As far as algorithms are concerned, I’m not disputing artificial intelligence, but I must tell you that the tenants are people. And I’d much rather rely on people to make the decisions as to what is attractive and what isn’t versus some artificial algorithm. Maybe the artificial algorithm becomes the confirmation point. I don’t know, but I’m not in any way, shape or form prepared to delegate the concept or the responsibility for judging risk and judging futures to some kind of algorithmic response.

On his upbringing: 

I was born 90 days after my parents came to this country. I therefore grew up in a real immigrant household. And since my parents were escapees, for lack of a better word, left Poland in 1939, their perspective and their focus in the United States is really different. They thought the streets were paved with gold because they were free, because there weren’t any groups or government that singled them out or in any way, shape or form diminished their opportunities. I grew up with them, you know, pounding at the dinner table. What it meant was that there was a direct relationship between how well you did and how hard you worked…just the encouragement of making oneself better was a very iterative part of that whole growing up process. 

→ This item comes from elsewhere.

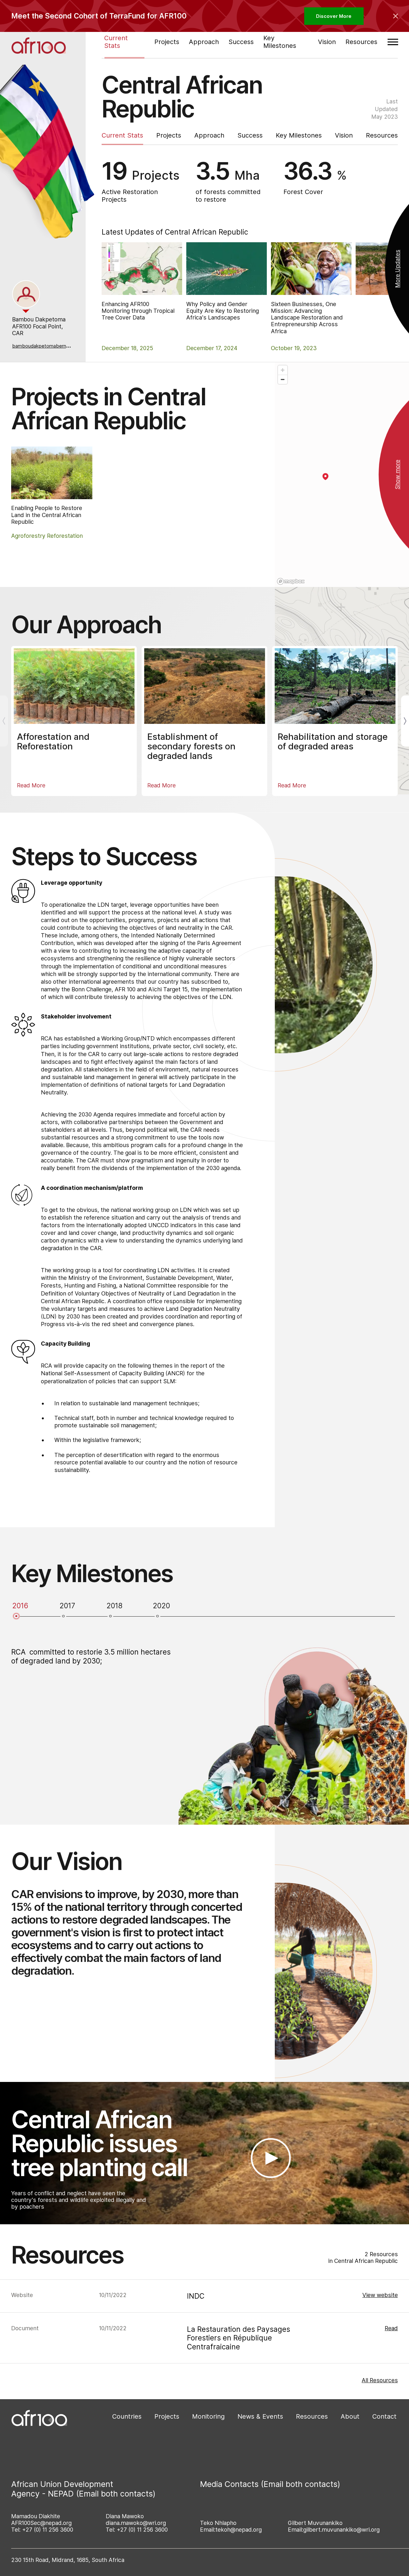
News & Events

On how being himself has defined his success in CRE:

The single most relevant word is freedom. More than anything else, my ambition was driven by my desire for freedom. Freedom meant that I didn’t have to wear a suit and freedom meant that I could ride a motorcycle. Freedom meant that I could do things that other people couldn’t do or wouldn’t do. To me, that’s been a critical part of my life. I think I’ve been very successful because one of the freedoms that I have achieved is freedom of conventional wisdom. I started with nothing. And so my achievement had to include capital gains, not just income. So I was constantly trying to figure out how to achieve or accumulate capital that made me different and made me recognize that if you followed conventional wisdom, margins would also be conventional, that only in unconventional directions, like being a great dancer, can you, in effect, achieve capital gains that ultimately lead to a base for economics.

On being dubbed a ‘grave dancer’:

I think that I have historically been able to look at things usually from a longer perspective than the average. In 1971, commercial real estate was, you know, 95 percent occupied across the country. And my specialty at the time was multifamily housing. I was responsible for putting up financing to build a lot of multifamily housing. And then all of a sudden I recognized that we were heading into excess and so I stopped. And yet my confidence in this goes back to being an immigrant kid. My confidence in the future of our country was really very, very strong. But it was clear to me that we were going to go through a period of dislocation. And to me, that dislocation turned into an opportunity. Being a grave dancer suggests that, you know, one prances around areas of distress, but no one recognizes that one can fall into it. 

On his advice for those looking to be the next Sam Zell:

Number one, you got to be tireless, you got to have a lot of energy. I think you’ve got to be a keen observer. All my life, I’ve been an incredible reader and I still read an enormous amount every day…I spent my whole life, you know, looking for and recognizing changes in trends and changing directions that create opportunity. There is no substitute for being aware. There is no substitute for being curious. There is no substitute for being self-confident. Those are the real things that matter. And, you know, the word failure doesn’t even exist in my lexicon, maybe it didn’t work out, but there were no failures. And so there have been many times where I’ve been hit down and I get up off my ass and start over again and keep climbing the mountain. And I like to accuse Confucius of saying that the definition of a schmuck is someone who has reached his goals. I’ve never reached my goals and I’ve constantly moved the bar forward so that I get up every morning and there is a new hill to climb, a new thing to challenge. And that’s what turns me on.